Short task → Repeat every line of the listing below word for word, without altering anything.

____ Information shown

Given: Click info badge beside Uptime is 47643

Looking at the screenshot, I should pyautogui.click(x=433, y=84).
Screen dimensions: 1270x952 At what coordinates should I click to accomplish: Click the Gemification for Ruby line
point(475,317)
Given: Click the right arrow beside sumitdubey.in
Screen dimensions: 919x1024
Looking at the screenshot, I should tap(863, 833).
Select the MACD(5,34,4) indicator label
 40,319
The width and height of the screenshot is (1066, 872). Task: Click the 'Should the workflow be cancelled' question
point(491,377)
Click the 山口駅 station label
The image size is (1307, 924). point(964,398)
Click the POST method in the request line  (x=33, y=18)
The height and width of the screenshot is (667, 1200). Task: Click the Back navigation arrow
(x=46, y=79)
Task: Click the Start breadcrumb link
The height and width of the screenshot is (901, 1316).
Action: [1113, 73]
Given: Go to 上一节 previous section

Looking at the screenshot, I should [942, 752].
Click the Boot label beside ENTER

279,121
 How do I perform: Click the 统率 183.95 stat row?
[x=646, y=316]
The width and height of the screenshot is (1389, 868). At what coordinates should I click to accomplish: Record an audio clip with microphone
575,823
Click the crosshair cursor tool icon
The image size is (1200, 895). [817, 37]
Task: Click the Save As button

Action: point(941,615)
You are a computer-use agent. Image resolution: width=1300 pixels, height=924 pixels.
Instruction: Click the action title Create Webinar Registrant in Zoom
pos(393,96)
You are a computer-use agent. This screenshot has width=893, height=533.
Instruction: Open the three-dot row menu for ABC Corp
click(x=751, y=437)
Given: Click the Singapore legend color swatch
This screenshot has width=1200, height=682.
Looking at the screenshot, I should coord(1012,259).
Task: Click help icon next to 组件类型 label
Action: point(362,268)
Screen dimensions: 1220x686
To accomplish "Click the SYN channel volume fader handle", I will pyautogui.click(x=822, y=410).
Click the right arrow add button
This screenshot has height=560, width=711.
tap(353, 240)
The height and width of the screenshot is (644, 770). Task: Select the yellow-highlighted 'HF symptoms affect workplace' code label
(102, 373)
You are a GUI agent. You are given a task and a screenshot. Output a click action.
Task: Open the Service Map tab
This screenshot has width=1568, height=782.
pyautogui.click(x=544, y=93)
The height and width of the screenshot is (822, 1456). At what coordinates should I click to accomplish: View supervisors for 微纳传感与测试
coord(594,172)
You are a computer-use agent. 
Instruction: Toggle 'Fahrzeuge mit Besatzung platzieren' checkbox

________

Correct response →
Given: Click info badge beside Uptime is 47643

Looking at the screenshot, I should pyautogui.click(x=433, y=84).
Screen dimensions: 1270x952 At what coordinates should I click to accomplish: Click the Gemification for Ruby line
point(475,317)
Given: Click the right arrow beside sumitdubey.in
Screen dimensions: 919x1024
Looking at the screenshot, I should tap(863, 833).
Select the MACD(5,34,4) indicator label
 40,319
The width and height of the screenshot is (1066, 872). Task: Click the 'Should the workflow be cancelled' question
point(491,377)
Click the 山口駅 station label
The image size is (1307, 924). point(964,398)
Click the POST method in the request line  (x=33, y=18)
The height and width of the screenshot is (667, 1200). Task: Click the Back navigation arrow
(x=46, y=79)
Task: Click the Start breadcrumb link
The height and width of the screenshot is (901, 1316).
Action: [1113, 73]
Given: Go to 上一节 previous section

Looking at the screenshot, I should [942, 752].
Click the Boot label beside ENTER

279,121
 How do I perform: Click the 统率 183.95 stat row?
[x=646, y=316]
The width and height of the screenshot is (1389, 868). At what coordinates should I click to accomplish: Record an audio clip with microphone
575,823
Click the crosshair cursor tool icon
The image size is (1200, 895). [817, 37]
Task: Click the Save As button

Action: point(941,615)
You are a computer-use agent. Image resolution: width=1300 pixels, height=924 pixels.
Instruction: Click the action title Create Webinar Registrant in Zoom
pos(393,96)
You are a computer-use agent. This screenshot has width=893, height=533.
Instruction: Open the three-dot row menu for ABC Corp
click(x=751, y=437)
Given: Click the Singapore legend color swatch
This screenshot has width=1200, height=682.
Looking at the screenshot, I should coord(1012,259).
Task: Click help icon next to 组件类型 label
Action: point(362,268)
Screen dimensions: 1220x686
To accomplish "Click the SYN channel volume fader handle", I will pyautogui.click(x=822, y=410).
Click the right arrow add button
This screenshot has height=560, width=711.
tap(353, 240)
The height and width of the screenshot is (644, 770). Task: Select the yellow-highlighted 'HF symptoms affect workplace' code label
(102, 373)
You are a GUI agent. You are given a task and a screenshot. Output a click action.
Task: Open the Service Map tab
This screenshot has width=1568, height=782.
pyautogui.click(x=544, y=93)
The height and width of the screenshot is (822, 1456). At what coordinates should I click to accomplish: View supervisors for 微纳传感与测试
coord(594,172)
You are a computer-use agent. 
Instruction: Toggle 'Fahrzeuge mit Besatzung platzieren' checkbox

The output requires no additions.